**WHAT YOU NEED TO DO**:
Your answer should consist of the lines in the data below that contain "agent".

______

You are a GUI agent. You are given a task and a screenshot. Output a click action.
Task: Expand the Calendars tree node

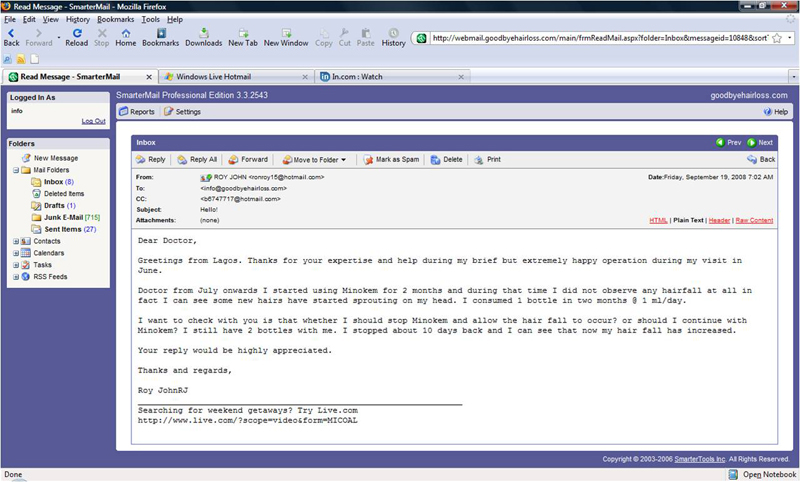point(15,253)
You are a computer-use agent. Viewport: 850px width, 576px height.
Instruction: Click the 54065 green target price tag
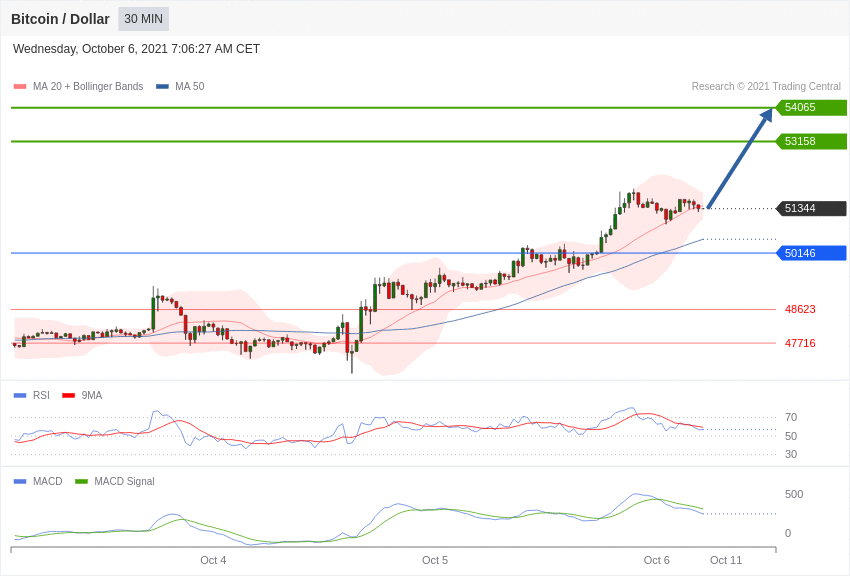tap(811, 108)

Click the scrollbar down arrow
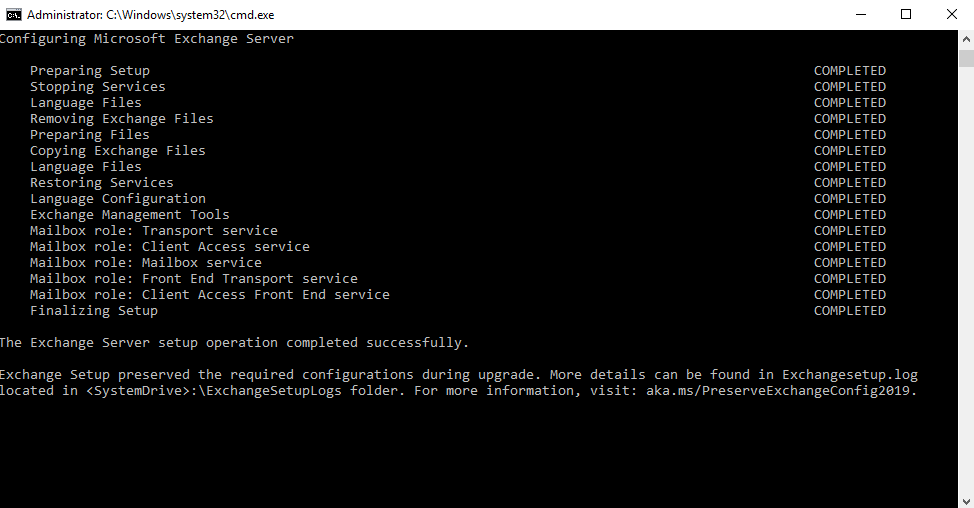pyautogui.click(x=966, y=501)
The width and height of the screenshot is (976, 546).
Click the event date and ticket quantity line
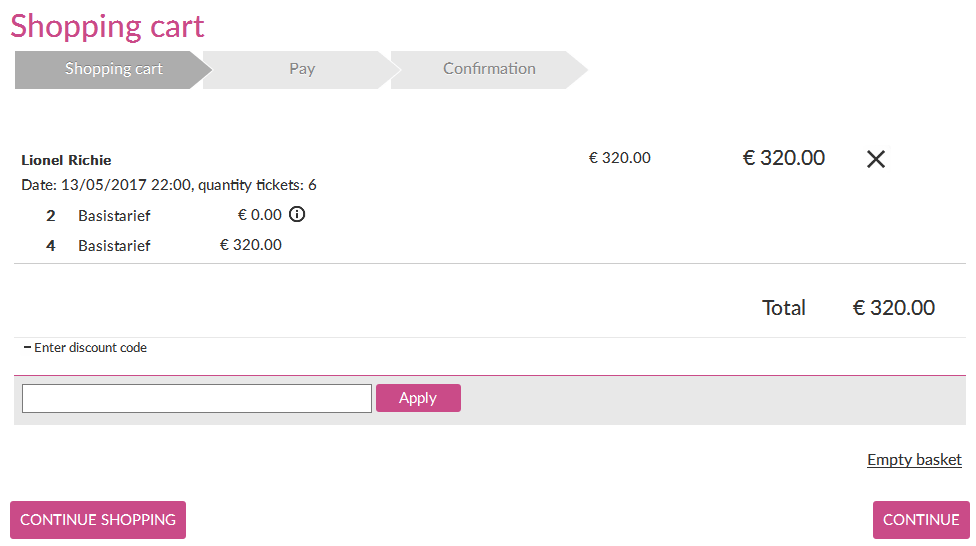coord(169,185)
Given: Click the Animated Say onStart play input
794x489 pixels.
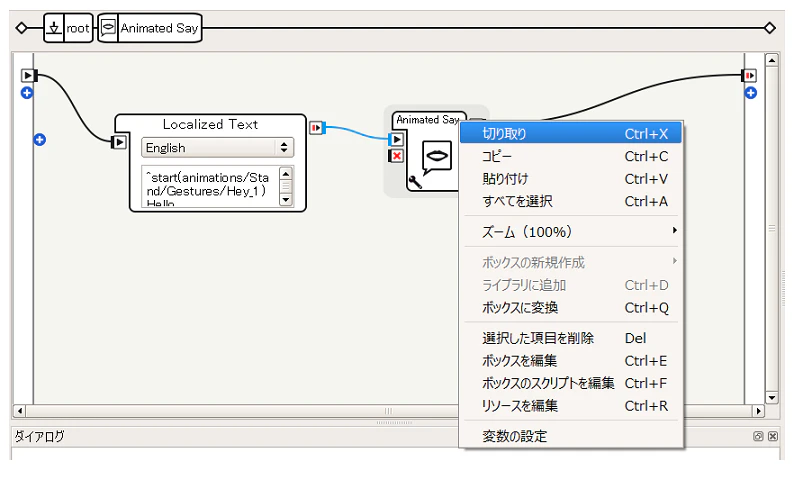Looking at the screenshot, I should pos(396,139).
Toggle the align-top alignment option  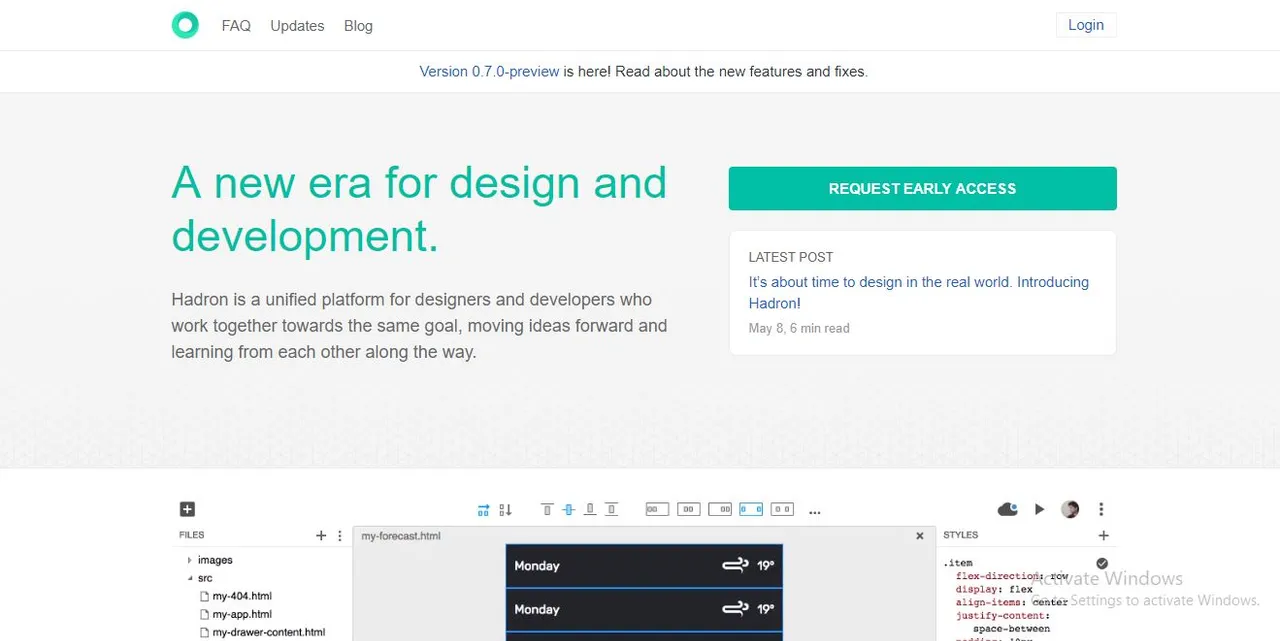(x=547, y=509)
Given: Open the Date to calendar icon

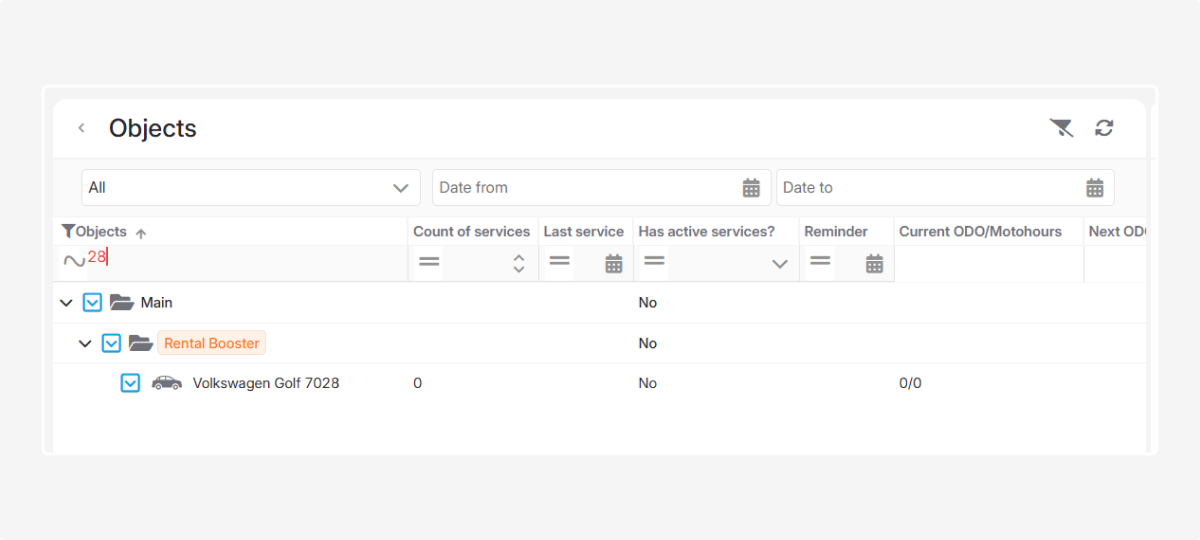Looking at the screenshot, I should pos(1095,188).
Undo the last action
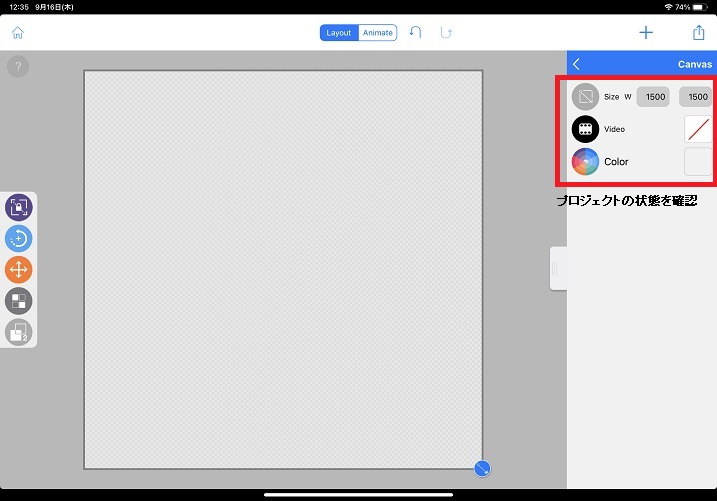The height and width of the screenshot is (501, 717). 415,33
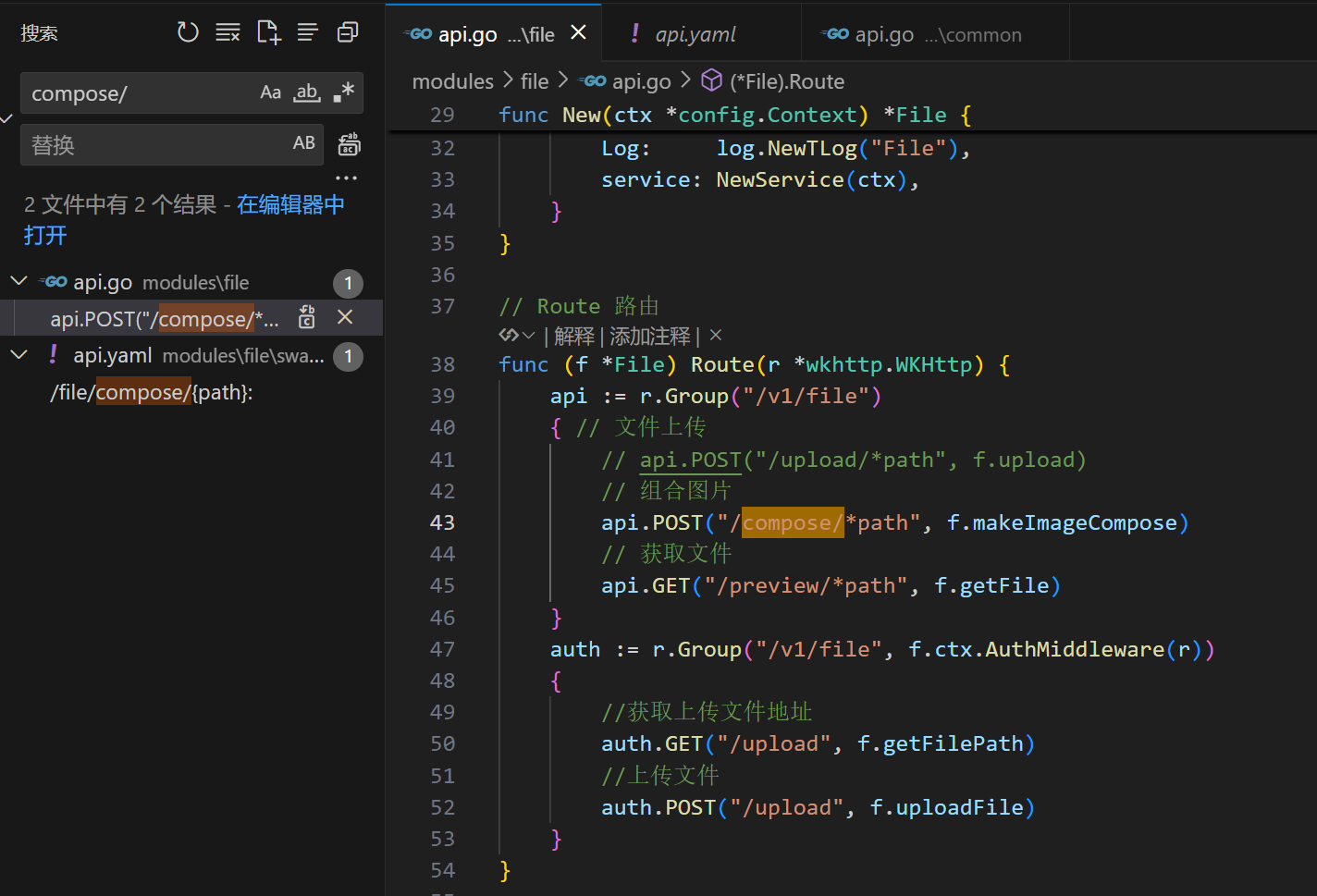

______

**ANSWER TO THIS EXERCISE**:
You are a GUI agent. You are given a task and a screenshot. Output a click action.
You are a computer-use agent. Viewport: 850px width, 576px height.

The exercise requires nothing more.